My next job was to paint up the only fully unpainted squad I had not yet tackled, the Rebel Fleet Troopers. These are the guys who valiantly get slaughtered by Darth Vader at the begining of the very first Star Wars film (and of course we now know this fight continued on from the end of Rogue One). As figures go, I think these are some of the nicest that have been released so far. Very characterful sculpts and true to the films. I’d picked these guys up at UK Games Expo back in June, assembled them and then, well, got distracted…
Taking a very methodical approach I blocked out each colour (having applied a grey undercoat). Following a production line approach of doing all of one colour across the squad before returning to the first and adding the next hue I was able to get these guys done in only a couple of hours. I left the dark grey undercoat showing through for the mainly black coloured vests and let Army Painter washes do the rest.
Building up basic block colours over a dark grey undercoat
Guest appearence from Princess Leia (she didn’t get finished for the game)
The squad leader is based on Captain Antilles from the film and follows a different scheme. The intention with these is that I will go back and do some proper basing and highlighting at a later date.
I have to say I’m not a huge fan of painting armies or even squads (I much prefer to do more individual character models): however the fact I was actually going to able to field these in a game was a real motivator.
Pre-wash and tidy up
Wash and basic base colouring done. Highlighting and basing to be completed at a later date
The Rebel Fleet Troopers proved to be a really solid choice in play (and are my new favourites), having almost taken down Vader in the first game.
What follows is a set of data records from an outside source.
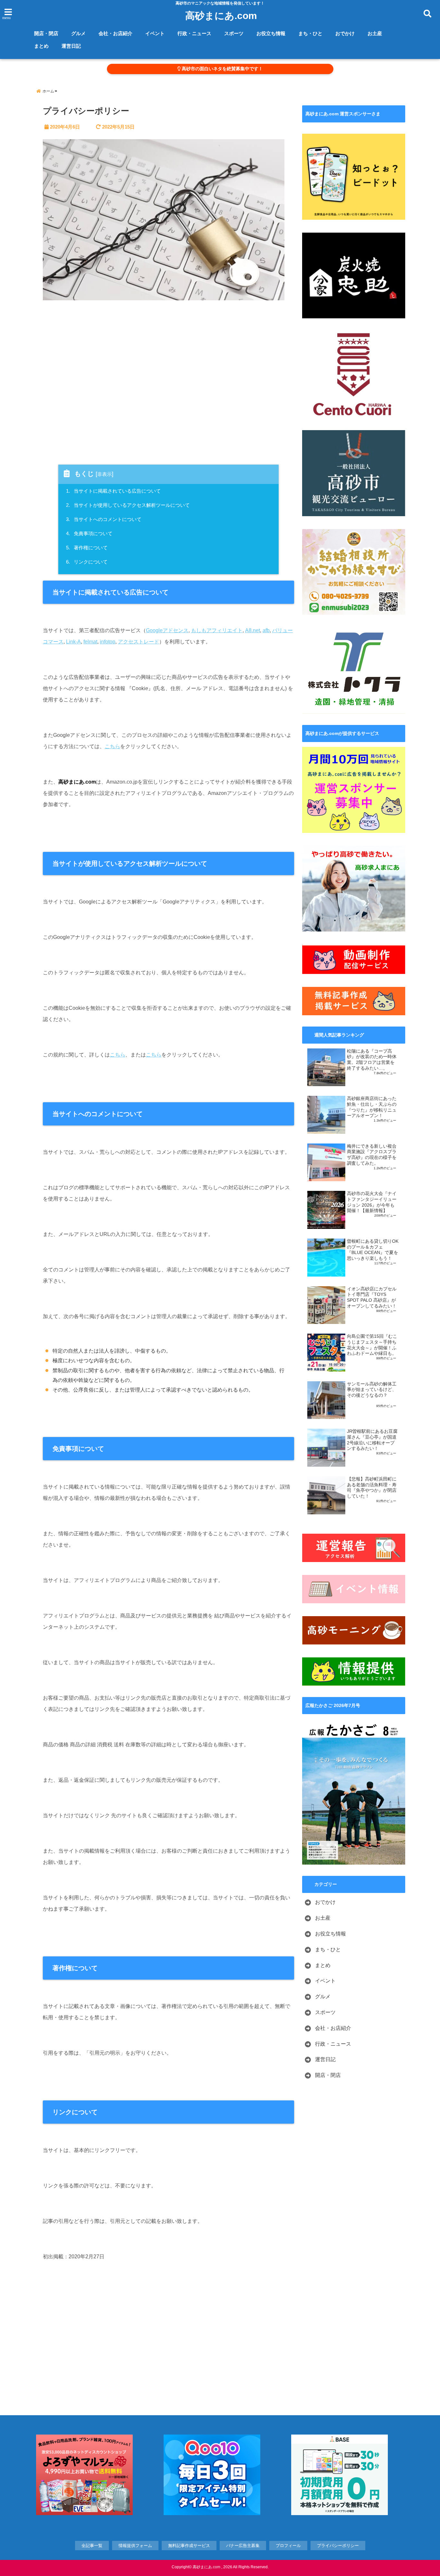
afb (266, 630)
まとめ (41, 46)
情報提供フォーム (135, 2545)
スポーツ (234, 33)
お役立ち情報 (270, 33)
Some form of sweet revenge for their on screen performance perhaps?
I also just wanted to give a quick mention to the Tabletop Admiral online army building application for Legion. I used this to quickly knock up the forces the night before the game allowing me to sort out cards, tokens and minis quickly beforehand and enabling us to setup quickly on the day. If you are a player of Imperial Assault or Runewars this also might be of interest to you.